Dataset content Block Start

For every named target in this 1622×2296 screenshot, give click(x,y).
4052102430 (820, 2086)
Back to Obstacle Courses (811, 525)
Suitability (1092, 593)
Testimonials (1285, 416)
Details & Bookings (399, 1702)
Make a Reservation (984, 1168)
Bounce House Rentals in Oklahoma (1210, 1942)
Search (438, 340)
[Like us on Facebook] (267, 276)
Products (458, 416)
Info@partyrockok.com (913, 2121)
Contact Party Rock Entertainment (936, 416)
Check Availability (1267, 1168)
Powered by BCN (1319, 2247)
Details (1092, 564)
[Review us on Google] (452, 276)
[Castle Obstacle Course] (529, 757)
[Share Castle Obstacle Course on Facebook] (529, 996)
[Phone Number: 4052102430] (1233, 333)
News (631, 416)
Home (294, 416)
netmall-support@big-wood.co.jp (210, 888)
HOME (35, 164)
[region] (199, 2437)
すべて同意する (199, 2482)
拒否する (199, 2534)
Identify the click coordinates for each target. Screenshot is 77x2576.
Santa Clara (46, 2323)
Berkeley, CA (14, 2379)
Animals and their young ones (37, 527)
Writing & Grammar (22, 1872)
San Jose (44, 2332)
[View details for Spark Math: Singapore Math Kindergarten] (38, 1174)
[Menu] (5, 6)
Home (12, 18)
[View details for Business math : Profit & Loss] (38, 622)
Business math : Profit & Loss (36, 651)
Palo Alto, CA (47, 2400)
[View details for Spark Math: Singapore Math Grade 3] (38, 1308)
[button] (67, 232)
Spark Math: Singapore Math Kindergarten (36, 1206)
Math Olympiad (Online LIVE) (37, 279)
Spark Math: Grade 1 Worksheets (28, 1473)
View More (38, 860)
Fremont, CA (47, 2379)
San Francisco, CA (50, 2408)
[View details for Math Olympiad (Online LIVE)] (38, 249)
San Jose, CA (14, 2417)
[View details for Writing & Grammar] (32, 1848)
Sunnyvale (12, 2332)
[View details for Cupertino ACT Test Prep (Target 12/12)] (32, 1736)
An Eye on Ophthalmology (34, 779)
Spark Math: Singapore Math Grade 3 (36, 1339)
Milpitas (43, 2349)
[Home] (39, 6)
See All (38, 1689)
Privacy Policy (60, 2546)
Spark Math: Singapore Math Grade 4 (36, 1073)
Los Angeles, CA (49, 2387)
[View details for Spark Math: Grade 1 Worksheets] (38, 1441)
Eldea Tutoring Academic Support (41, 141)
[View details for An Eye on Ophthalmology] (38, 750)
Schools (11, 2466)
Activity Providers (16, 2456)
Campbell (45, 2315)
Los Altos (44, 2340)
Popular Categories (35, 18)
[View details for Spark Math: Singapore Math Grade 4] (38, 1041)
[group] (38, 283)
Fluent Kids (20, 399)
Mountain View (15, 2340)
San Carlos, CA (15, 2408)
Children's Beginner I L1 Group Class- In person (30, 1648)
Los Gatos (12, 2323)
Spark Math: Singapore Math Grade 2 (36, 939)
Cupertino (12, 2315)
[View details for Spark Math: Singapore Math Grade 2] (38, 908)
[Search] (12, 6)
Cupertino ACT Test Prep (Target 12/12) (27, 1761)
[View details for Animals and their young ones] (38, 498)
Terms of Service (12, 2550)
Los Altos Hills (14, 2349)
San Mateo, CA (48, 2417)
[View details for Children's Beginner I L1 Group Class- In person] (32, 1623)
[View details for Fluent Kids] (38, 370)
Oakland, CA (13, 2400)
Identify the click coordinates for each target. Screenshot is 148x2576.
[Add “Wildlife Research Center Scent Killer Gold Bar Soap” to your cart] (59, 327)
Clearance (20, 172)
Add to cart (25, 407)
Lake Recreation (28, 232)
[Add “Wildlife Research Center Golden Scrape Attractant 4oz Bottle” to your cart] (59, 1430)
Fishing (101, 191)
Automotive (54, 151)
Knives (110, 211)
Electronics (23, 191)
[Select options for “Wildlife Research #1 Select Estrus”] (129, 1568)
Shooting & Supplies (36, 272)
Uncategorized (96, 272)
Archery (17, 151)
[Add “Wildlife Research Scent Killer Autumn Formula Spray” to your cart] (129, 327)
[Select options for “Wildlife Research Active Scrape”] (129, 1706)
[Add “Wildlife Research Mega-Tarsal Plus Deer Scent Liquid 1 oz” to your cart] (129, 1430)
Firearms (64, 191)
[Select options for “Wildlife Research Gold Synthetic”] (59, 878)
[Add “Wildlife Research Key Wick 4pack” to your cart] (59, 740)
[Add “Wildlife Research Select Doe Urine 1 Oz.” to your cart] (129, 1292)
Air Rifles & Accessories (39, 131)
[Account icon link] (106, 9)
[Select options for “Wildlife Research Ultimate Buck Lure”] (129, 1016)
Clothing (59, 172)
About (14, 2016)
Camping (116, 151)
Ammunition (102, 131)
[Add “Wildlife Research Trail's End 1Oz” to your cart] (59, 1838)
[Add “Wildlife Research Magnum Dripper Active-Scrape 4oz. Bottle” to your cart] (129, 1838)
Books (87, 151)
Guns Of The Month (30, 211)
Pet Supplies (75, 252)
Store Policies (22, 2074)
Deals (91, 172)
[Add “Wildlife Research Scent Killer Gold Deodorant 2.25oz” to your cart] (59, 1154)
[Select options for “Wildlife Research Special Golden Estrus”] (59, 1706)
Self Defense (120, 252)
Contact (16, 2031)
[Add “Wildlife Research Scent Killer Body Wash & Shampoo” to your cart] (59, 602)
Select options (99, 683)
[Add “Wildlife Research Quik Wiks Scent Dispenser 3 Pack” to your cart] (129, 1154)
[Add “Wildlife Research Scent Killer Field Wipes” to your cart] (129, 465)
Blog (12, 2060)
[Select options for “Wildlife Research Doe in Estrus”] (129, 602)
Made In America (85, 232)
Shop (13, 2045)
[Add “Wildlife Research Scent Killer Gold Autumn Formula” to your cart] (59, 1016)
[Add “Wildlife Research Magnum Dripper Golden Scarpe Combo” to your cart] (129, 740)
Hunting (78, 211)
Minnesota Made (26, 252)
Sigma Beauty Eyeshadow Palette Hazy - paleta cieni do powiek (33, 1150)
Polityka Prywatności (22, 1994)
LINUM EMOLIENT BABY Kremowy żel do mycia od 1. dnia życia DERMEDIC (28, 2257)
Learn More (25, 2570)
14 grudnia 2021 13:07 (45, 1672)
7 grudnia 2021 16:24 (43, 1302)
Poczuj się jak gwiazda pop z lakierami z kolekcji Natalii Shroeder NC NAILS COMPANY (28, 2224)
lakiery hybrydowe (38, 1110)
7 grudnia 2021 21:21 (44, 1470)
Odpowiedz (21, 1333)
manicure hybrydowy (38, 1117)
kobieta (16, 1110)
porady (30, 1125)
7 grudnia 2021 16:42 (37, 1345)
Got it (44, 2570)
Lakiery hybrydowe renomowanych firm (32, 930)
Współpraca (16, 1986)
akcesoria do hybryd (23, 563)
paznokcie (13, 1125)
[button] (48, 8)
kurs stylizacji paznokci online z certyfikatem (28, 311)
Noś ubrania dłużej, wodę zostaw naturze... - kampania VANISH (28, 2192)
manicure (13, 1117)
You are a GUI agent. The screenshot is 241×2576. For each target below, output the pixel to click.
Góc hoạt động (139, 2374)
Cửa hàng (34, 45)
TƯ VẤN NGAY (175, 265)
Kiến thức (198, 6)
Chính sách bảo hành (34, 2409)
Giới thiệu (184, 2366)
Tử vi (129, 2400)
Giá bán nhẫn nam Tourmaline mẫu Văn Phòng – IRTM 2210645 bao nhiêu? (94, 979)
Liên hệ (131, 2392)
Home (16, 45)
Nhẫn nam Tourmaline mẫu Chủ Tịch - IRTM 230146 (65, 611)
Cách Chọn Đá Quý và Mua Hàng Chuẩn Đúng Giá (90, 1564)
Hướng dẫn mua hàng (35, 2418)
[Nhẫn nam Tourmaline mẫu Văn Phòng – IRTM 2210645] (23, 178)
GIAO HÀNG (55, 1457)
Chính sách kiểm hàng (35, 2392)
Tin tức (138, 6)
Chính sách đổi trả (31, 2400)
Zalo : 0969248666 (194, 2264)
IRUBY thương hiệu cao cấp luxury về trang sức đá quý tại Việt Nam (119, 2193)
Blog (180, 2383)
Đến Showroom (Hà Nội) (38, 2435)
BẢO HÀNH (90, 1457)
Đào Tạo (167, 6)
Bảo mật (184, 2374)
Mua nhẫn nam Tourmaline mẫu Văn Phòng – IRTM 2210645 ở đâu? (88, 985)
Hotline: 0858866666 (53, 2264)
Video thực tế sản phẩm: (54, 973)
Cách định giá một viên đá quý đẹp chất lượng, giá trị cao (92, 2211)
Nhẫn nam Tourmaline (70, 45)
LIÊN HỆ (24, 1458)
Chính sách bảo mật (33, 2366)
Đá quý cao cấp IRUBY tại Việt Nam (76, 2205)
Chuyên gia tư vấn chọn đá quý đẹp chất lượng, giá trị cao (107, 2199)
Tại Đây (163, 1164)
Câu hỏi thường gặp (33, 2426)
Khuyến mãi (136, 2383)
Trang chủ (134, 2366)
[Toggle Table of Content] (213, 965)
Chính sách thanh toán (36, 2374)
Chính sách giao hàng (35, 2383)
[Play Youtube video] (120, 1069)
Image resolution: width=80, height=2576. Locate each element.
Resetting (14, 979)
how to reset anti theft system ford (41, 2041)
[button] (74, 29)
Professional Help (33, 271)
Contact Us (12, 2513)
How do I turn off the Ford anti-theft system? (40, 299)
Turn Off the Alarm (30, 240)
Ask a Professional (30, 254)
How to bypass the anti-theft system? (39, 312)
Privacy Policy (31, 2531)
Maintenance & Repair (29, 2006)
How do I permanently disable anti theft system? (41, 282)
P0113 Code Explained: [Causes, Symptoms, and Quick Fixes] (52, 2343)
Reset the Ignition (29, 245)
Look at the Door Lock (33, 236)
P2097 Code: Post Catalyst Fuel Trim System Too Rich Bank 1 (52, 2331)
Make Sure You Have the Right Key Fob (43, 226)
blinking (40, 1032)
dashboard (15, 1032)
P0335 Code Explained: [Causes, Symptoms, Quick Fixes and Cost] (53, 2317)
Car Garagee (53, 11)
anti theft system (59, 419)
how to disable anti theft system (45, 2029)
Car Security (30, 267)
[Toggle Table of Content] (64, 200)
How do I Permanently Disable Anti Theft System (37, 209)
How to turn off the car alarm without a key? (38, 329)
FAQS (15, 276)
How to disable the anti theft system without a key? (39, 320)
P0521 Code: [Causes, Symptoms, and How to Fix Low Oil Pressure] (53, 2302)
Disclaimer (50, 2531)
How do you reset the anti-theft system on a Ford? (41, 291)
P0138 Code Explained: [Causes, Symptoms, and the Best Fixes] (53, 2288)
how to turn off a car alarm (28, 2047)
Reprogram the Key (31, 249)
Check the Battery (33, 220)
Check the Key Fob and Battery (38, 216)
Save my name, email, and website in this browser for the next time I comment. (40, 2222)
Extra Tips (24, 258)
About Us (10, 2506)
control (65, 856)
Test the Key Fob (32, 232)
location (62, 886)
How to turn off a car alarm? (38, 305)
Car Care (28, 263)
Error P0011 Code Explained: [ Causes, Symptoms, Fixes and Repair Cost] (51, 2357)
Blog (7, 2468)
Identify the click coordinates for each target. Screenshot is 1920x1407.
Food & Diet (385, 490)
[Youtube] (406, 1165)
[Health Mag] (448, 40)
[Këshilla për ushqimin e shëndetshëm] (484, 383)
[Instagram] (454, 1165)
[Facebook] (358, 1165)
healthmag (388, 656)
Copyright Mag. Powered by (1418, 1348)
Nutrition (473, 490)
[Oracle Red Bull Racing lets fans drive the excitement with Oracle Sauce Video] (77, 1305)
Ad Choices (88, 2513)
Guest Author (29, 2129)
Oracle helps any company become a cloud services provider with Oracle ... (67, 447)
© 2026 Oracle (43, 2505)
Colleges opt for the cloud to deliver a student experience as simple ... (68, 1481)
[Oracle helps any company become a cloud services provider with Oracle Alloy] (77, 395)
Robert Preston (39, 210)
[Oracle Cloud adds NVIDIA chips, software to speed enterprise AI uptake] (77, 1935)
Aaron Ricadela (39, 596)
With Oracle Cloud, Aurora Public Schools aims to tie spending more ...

Dataset content Block End

> [Your objective]
Word for word, restate the lines above from the line containing "Firearms (64, 191)" through the line containing "Research Special Golden", with both included and nothing else.

> [Result of the exercise]
Firearms (64, 191)
[Select options for “Wildlife Research Gold Synthetic”] (59, 878)
[Add “Wildlife Research Key Wick 4pack” to your cart] (59, 740)
[Add “Wildlife Research Select Doe Urine 1 Oz.” to your cart] (129, 1292)
Air Rifles & Accessories (39, 131)
[Account icon link] (106, 9)
[Select options for “Wildlife Research Ultimate Buck Lure”] (129, 1016)
Clothing (59, 172)
About (14, 2016)
Camping (116, 151)
Ammunition (102, 131)
[Add “Wildlife Research Trail's End 1Oz” to your cart] (59, 1838)
[Add “Wildlife Research Magnum Dripper Active-Scrape 4oz. Bottle” to your cart] (129, 1838)
Books (87, 151)
Guns Of The Month (30, 211)
Pet Supplies (75, 252)
Store Policies (22, 2074)
Deals (91, 172)
[Add “Wildlife Research Scent Killer Gold Deodorant 2.25oz” to your cart] (59, 1154)
[Select options for “Wildlife Research Special Golden Estrus”] (59, 1706)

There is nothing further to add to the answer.